Towards the end of my time living in Germany, my brother decided to visit me for a little over a week. It was sure to be a time filled with fun and adventure that we were both really looking forward to.
As soon as he arrived, I got a call from him saying he was in the Zurich airport considering renting a car. He said it was $900 for the week and I told him we could get a much cheaper rental in Stuttgart (a city that is responsible for much of the world’s automotive industry). He was convinced that was the right call, so he hopped on a train and made the 1-hour trip over to Germany. For anyone wondering why I didn’t go to the airport to pick him up, I hope I can be forgiven because a round trip train ticket just to the Zurich airport could cost almost as much as the flight itself. I’m exaggerating but still it’s close to 100 euros.

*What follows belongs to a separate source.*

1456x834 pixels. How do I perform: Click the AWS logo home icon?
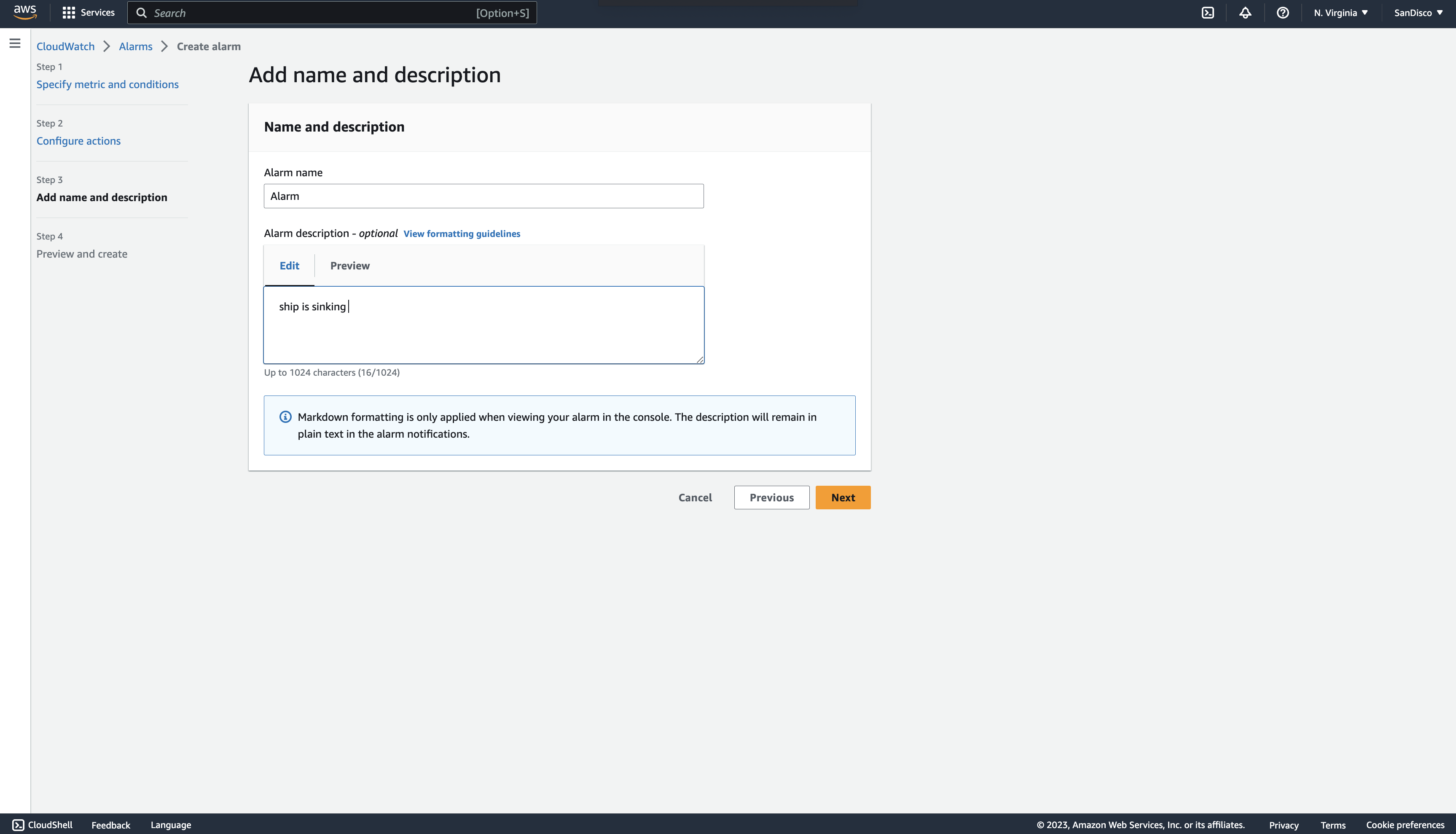[x=24, y=12]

Once my brother got into Konstanz, I decided to show him around the city. My brother and I are pretty much the same person when it comes to travelling. We find the things we want to do and then we pretty much don’t take “no” for an answer. This time, we wanted to ride the current down a narrow canal that ripped right through the city. I lived in that city for 5 months and I had not seen another person swim there the entire time, but we were dead set on it. We asked a few of the locals if we were allowed to swim there and they said “not really”. We asked if we could get arrested and they shook their heads. Good enough for us! We jumped in the river and started to drift down. This was such an amazing experience. Even though we were in the middle of a city, the crystal clear water and the bright yellow sun shining through trees overhead made it seem like we were in a forest. The current started to pick up towards the end, and we found ourselves scrambling to dodge the hanging branches in the water. Eventually we were pushed out to the main lake, and we suddenly found ourselves in a busy boating lane. We decided that we should probably quit while were ahead and we decided to swim back to shore.
The next morning, we woke up early, scarfed down a bowl of Muesli and headed to the train station. At this train station, you get all your tickets from a machine right next to the tracks. My brother, who minored in German in College, opted to use the German language setting on the machine. We selected 2 tickets to Stuttgart and our departure time was 15 minutes from now. We took a little time to relax and I kept reassuring my brother that the trains usually come about 5 minutes early and then wait for everyone to board. With 2 minutes left until our departure, we finally started to get a little concerned. We started asking people where the train was until we finally found someone who took one look at our ticket and said “This isn’t a train ticket…. This is a boat ticket!”
I don’t think that woman could have said anything that would’ve surprised me more. “What? A boat ticket?” But there was no time for questions. It was 8:59 and we had a boat to catch. We sprinted to the docks and arrived just in time. We had no idea where the boat was going, we just knew that we needed to be on it. The boat began to pick up speed and we embarked on our impromptu boat trip across the Bodensee. For those of you that don’t know, the Bodensee is perhaps one of the most amazing places on Earth. It is the largest lake in Germany, but more importantly it is a shared border between 3 countries, Germany, Austria and Switzerland. There are no official borders here, the three countries simply share the lake with one another. The Bodensee is pretty much an international zone, and you never know exactly what country you are in. Surrounded by the Swiss alps to the South, and the beautiful picturesque German towns to the north, we were truly in a magical place.
With the sun coming out over the snow-capped peaks and the cool lake breeze in our faces, we decided to take a minute to appreciate the serendipity of this moment. “This is much better than being stuck on a train!” I said. We both wanted to look a little bit more into where exactly we were going, so we talked to some of the other passengers about our ticket. Apparently, we had purchased a train ticket, it just happened to be at a station a few miles away on the other side of the lake. We would be docking in Friedrichshafen, a small German town famous for its Zeppelin museum. There we got a train up to Stuttgart and while we were on the train, we found that the car rental placed closed in about one hour!
Having been to the Stuttgart train station a few times before, I knew what to expect. It can be quite overwhelming the first time, but you eventually learn to make sense of it. We sprinted down the stairs to the local trains that take you around the city. I jammed my leg into the door as it was closing and we got the train to the car rental place with a couple of minutes to spare. Of course, when we got there the manager decided to pack up early. “What do we do now?” I said. “Now might be the time to take that Heidelberg trip we’ve always wanted” my brother said, optimistically. He had studied in Heidelberg a couple of years prior and the city had always had a special place in his heart.
What started out as a simple trip to pick up a rental car, turned into one of the craziest days of my life, and it was about to get even crazier. We would catch a train up to Heidelberg that evening and spend the night their with nothing but the clothes on our backs.